<<<<

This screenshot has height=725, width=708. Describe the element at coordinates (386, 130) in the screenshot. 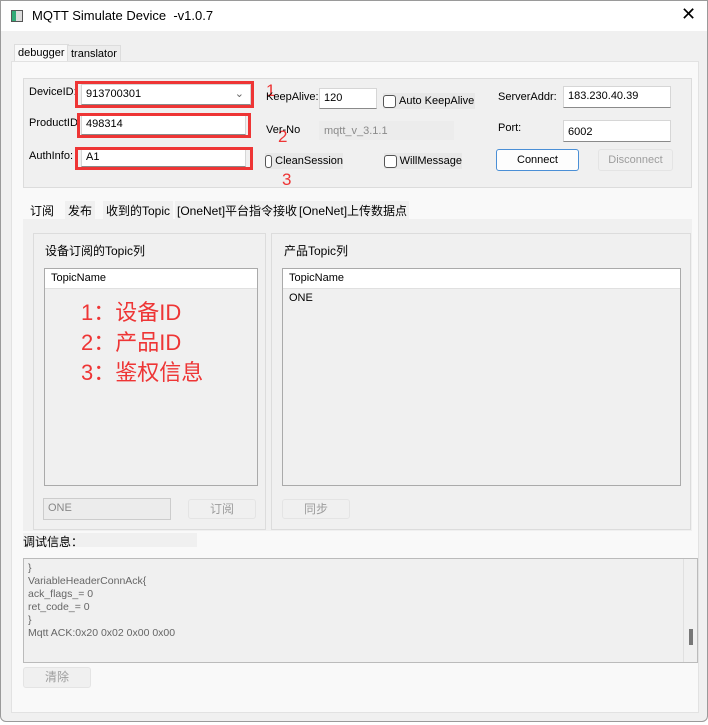

I see `verno-field: mqtt_v_3.1.1` at that location.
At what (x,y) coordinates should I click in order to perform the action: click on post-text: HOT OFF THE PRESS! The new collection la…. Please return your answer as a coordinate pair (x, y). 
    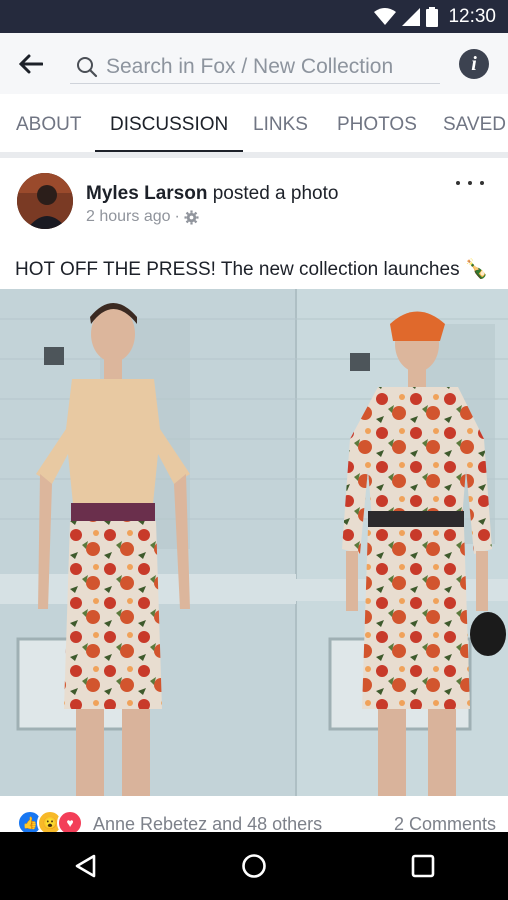
    Looking at the image, I should click on (252, 269).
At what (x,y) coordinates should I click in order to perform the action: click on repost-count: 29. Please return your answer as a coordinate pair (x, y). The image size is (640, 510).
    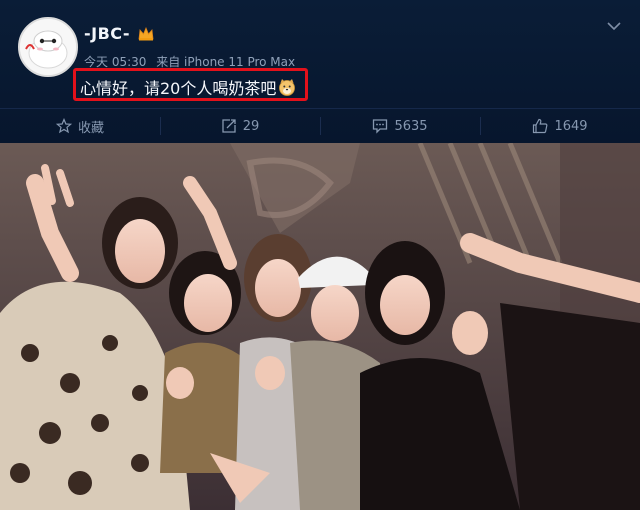
    Looking at the image, I should click on (251, 126).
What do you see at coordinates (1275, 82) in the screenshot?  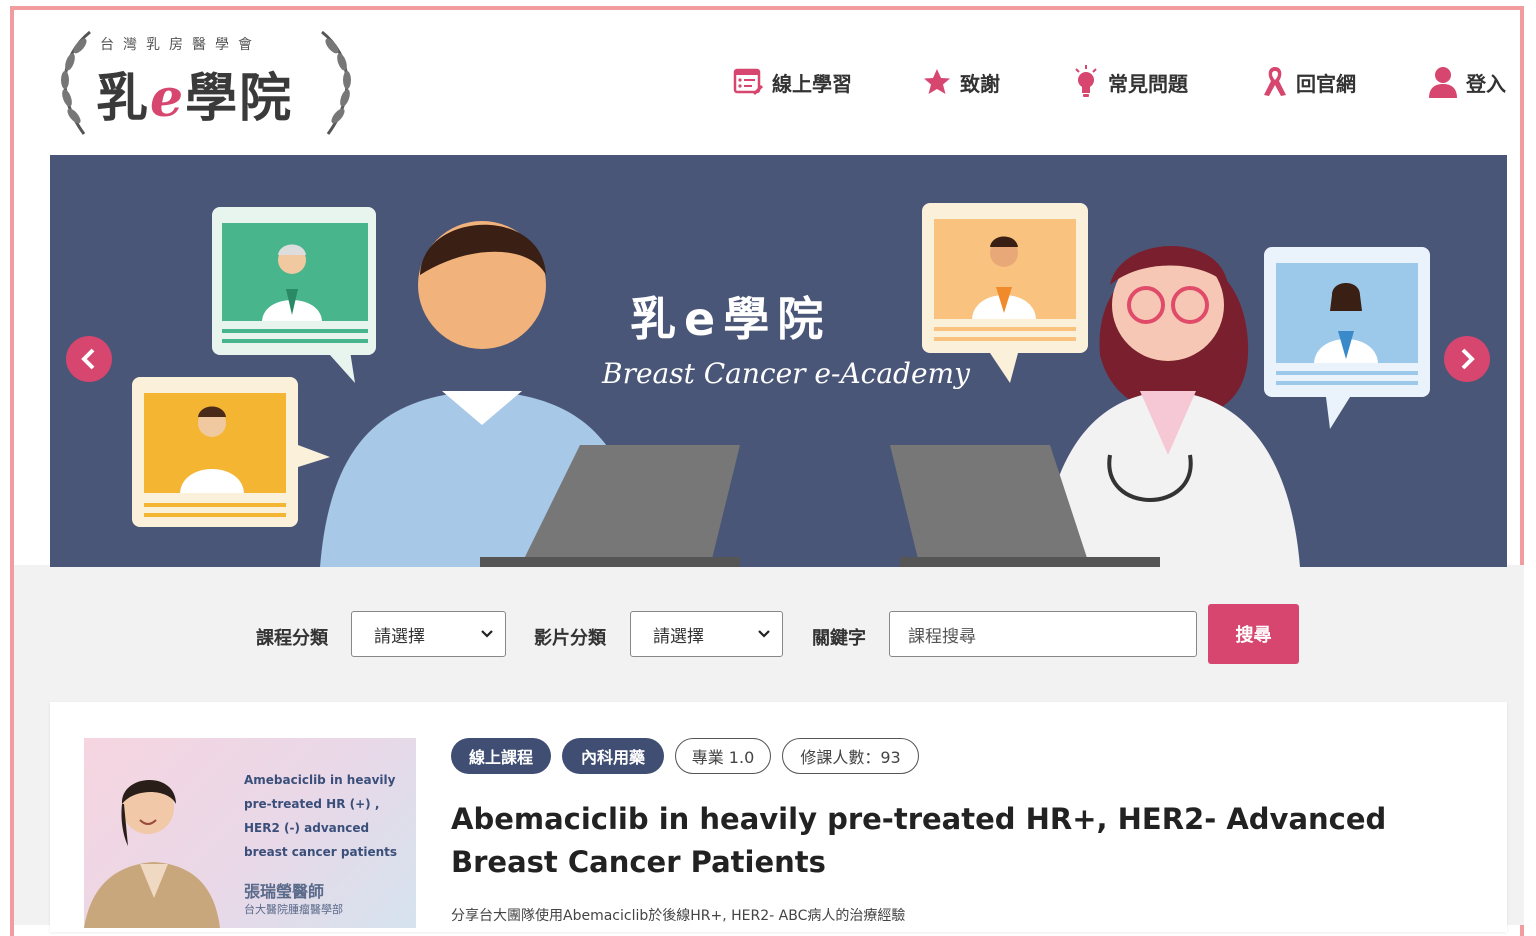 I see `ribbon-icon` at bounding box center [1275, 82].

>>>>

- EXERCISE BRIEF
Express the stretch from the line containing "on post-text: HOT" through the line containing "Looking at the image, I should click on (252, 269)." as a Markdown table with the columns No. and Line, numbering each line and skipping blank ones. Leave the pictures out.

- RESPONSE FOR THIS EXERCISE
| No. | Line |
|---|---|
| 1 | At what (x,y) coordinates should I click in order to perform the action: click on post-text: HOT OFF THE PRESS! The new collection la…. Please return your answer as a coordinate pair (x, y).  |
| 2 |     Looking at the image, I should click on (252, 269). |